Who drill you – diet you – treat you like cattle, use you as cannon fodder
Don’t give yourselves to these unnatural men – machine men with machine minds and machine hearts!
You are not machines!
You are not cattle!
You are men!
You have the love of humanity in your hearts!
You don’t hate!
Only the unloved hate – the unloved and the unnatural!
Don’t fight for slavery!
Fight for liberty!
In the 17th Chapter of St Luke, it is written: “the Kingdom of God is within man” – not one man nor a group of men, but in all men!
You, the people have the power – the power to create machines
The power to create happiness!
You, the people, have the power to make this life free and beautiful, to make this life a wonderful adventure
Then – in the name of democracy – let us use that power – let us all unite
Let us fight for a new world – a decent world that will give men a chance to work – that will give youth a future and old age a security
By the promise of these things, brutes have risen to power
But they lie!
They do not fulfill that promise
They never will!
Dictators free themselves but they enslave the people!
Now let us fight to fulfill that promise!

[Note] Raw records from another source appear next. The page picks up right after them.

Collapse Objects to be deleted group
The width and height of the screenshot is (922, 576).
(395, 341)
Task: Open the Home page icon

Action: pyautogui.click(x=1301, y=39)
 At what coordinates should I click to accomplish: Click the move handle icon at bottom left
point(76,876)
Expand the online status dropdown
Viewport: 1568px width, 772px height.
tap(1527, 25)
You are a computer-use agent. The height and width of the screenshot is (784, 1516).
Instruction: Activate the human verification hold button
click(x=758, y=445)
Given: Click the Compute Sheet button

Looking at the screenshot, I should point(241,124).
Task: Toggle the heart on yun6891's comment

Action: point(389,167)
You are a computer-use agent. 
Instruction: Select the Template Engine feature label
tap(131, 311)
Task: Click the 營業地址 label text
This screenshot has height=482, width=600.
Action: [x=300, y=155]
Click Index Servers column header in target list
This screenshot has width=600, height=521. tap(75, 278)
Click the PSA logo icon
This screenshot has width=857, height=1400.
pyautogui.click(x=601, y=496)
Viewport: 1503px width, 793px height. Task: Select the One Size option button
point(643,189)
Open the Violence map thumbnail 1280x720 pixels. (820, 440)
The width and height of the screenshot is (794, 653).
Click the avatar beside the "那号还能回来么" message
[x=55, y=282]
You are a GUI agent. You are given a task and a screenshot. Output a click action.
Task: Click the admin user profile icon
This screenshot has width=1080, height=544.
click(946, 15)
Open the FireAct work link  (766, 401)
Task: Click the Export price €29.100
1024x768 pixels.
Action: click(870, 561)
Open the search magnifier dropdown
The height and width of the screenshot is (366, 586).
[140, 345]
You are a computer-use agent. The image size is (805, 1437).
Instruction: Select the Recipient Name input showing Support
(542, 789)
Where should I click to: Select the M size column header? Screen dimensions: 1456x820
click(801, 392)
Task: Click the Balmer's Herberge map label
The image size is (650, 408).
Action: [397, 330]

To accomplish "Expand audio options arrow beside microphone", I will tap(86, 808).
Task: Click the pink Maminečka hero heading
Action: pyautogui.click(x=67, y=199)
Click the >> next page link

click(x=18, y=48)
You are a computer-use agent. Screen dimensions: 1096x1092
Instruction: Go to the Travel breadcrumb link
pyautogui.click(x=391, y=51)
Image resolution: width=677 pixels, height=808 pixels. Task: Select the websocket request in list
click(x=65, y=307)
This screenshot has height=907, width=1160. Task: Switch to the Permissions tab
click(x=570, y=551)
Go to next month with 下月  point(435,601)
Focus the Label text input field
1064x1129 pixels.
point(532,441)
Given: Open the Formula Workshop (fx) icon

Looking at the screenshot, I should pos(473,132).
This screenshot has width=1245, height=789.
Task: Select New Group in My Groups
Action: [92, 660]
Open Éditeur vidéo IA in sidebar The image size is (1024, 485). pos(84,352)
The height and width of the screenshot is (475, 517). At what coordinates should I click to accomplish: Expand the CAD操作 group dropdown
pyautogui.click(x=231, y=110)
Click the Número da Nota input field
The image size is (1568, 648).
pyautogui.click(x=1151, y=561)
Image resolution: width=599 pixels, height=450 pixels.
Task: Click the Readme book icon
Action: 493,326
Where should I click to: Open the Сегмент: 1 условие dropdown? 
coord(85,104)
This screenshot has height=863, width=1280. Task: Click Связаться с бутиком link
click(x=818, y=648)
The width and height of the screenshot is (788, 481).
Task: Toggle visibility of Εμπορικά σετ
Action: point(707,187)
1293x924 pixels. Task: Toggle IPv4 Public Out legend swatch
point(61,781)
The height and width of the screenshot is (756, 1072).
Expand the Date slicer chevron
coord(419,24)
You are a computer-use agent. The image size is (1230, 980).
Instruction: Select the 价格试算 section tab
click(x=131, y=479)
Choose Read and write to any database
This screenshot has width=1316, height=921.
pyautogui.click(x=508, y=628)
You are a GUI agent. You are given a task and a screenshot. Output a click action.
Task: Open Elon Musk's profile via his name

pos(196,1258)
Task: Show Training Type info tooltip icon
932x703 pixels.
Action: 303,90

Let us fight to free the world – to do away with national barriers – to do away with greed, with hate and intolerance
Let us fight for a world of reason, a world where science and progress will lead to all men’s happiness
In the name of democracy, let us all unite!”
What we should know…
The highlight of the film comes at its end. Instead of him addressing the crowd as everyone expects, Charlie makes a powerful and obstinate appeal for democracy, tolerance and common sense. It’s an extraordinary speech, one of the strongest propaganda messages of all time.
The last gag of the film is the one in which, for the first time, Chaplin speaks. It is he who makes the indictment. Formalists and aesthetes reproached him for this choice, for them the plot of the work is more important than the appeal of a human being. But Chaplin thinks otherwise. Film after film, he has matured the urgency of social protest.
The appeal to men does not treat Nazism as an accident in the course of history but as the result of a choice that is both political and ethical. Nazism, as Chaplin seems to tell us, is not to be fought with a different political program, democracy, or communism, but only by shouting out one’s own indignation and illusion.
It is easy today to accuse of naivety the appeal to men who closes the film: easy from the right, to avoid more or less revisionist co-responsibility and guilt, and easy from the left, as if to say a more solid system politics, for example, Marxist, would have been more successful on history.
Where did Chaplin get his inspiration?
During the 1930s, a long journey into the heart of Europe towards the Second World War allowed Chaplin to further broaden the horizons of his reflections. Probably, of all the personalities he had the opportunity to meet, the one that had the greatest impact on his thought because, perhaps, the most similar already at the start, was Albert Einstein himself.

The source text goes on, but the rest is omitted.